SA President and UK Prime Minister On Zimbabwe sanctions
South African President Cyril Ramaphosa visited newly appointed UK Prime Minister Rishi Sunak on Wednesday, with the goal of convincing him to ease sanctions placed on Zimbabwe.
His special assistant on foreign relations, Maropene Ramokgopa, informed South African media that Zimbabwe’s general elections in 2023 were on Ramaphosa’s agenda with the incoming British prime minister.
She stated:
They (sanctions) are affecting SA in a very difficult way. The reason there is a lot of migration from Zimbabwe is because people are running away from economic hardships. It’s not because they want to leave home, and the sanctions are not assisting in any way. So we’d like them to look at it differently.
Britain and the European Union slapped sanctions on Zimbabwe around the turn of the millennium, when the government led by then-President Robert Mugabe embarked on a rapid land reform program that resulted in serious human rights breaches.

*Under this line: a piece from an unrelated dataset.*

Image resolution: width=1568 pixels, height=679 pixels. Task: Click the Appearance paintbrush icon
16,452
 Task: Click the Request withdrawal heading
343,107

Mugabe’s regime has also been accused of election tampering.
In September of this year, Ramaphosa met with US President Joe Biden and encouraged him to ease sanctions placed by the superpower on Zimbabwe in 2001.

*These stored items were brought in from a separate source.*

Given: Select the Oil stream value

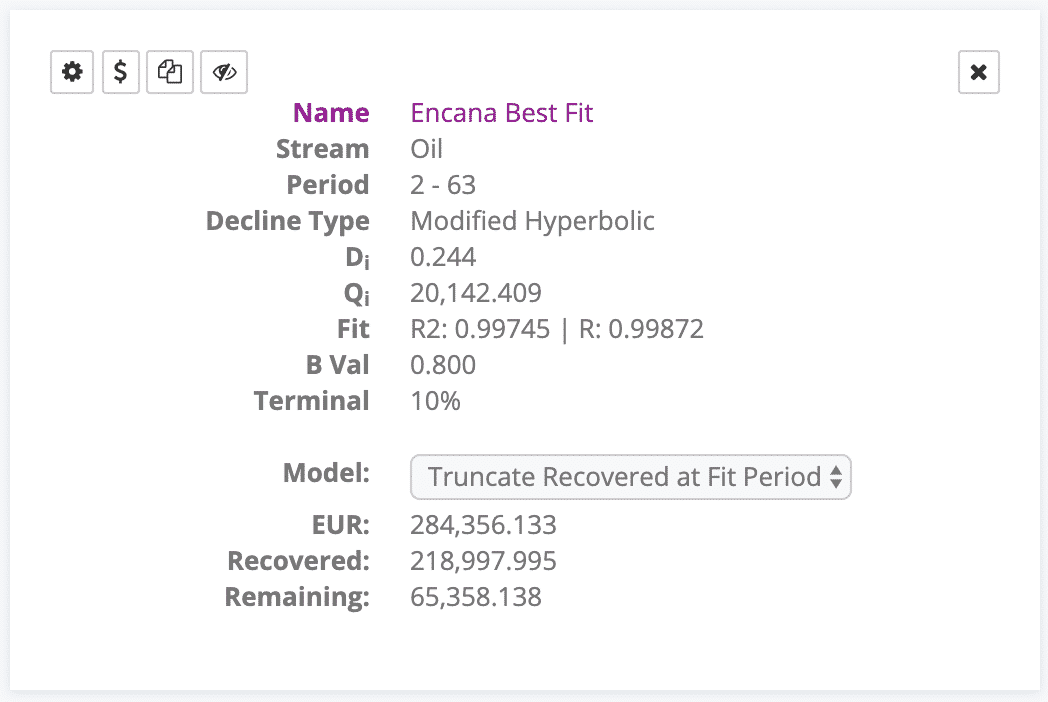Looking at the screenshot, I should coord(427,149).
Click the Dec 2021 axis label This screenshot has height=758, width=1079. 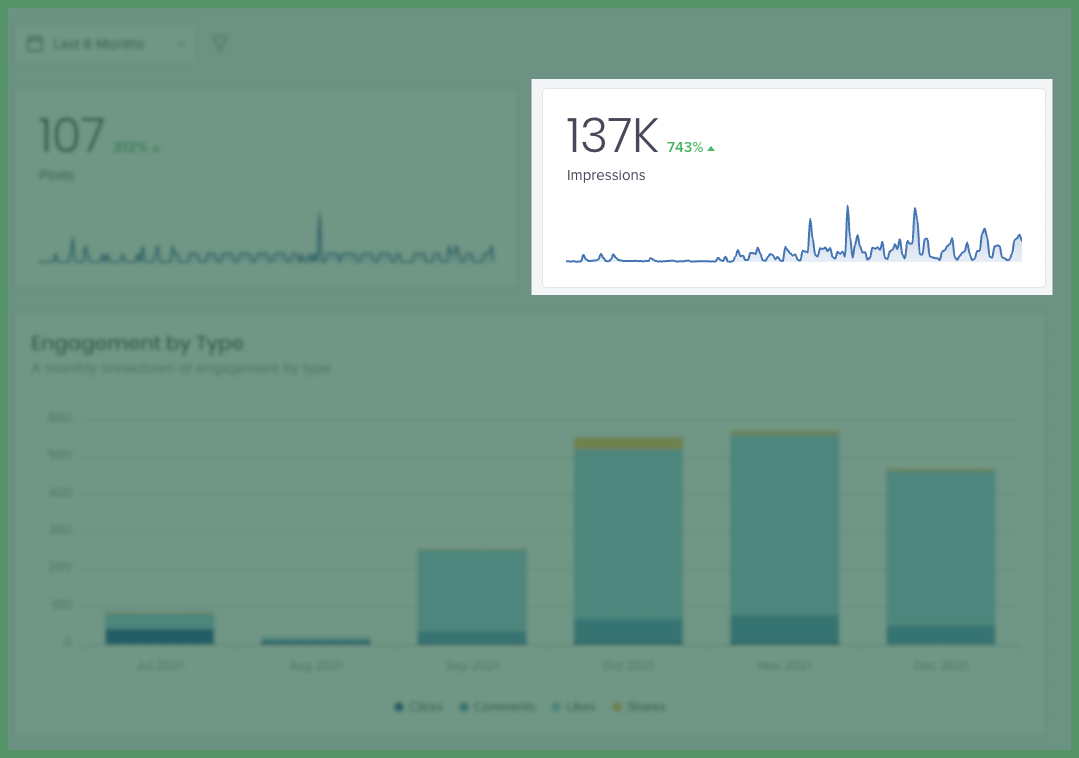click(940, 665)
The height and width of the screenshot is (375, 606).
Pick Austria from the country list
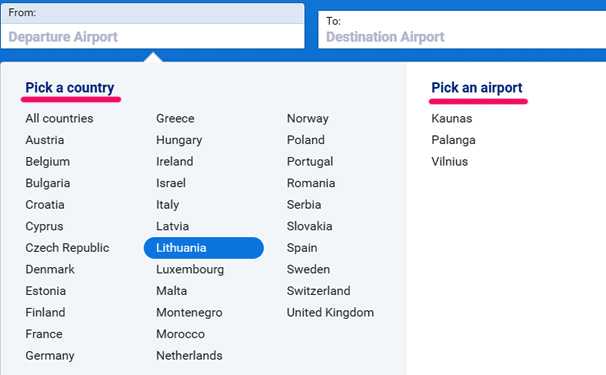pos(45,140)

South Africa, which shares a border with Zimbabwe, claims responsibility for its neighbor’s economic disaster, which it blames on sanctions.
According to a recent Zimbabwe National Statistics Agency study, there are 773 246 Zimbabwean citizens residing in South Africa.
Meanwhile, the West disputes that sanctions are to blame for the downfall of Zimbabwe’s once-vibrant economy. They blame the deterioration on mismanagement by the government ZANU PF.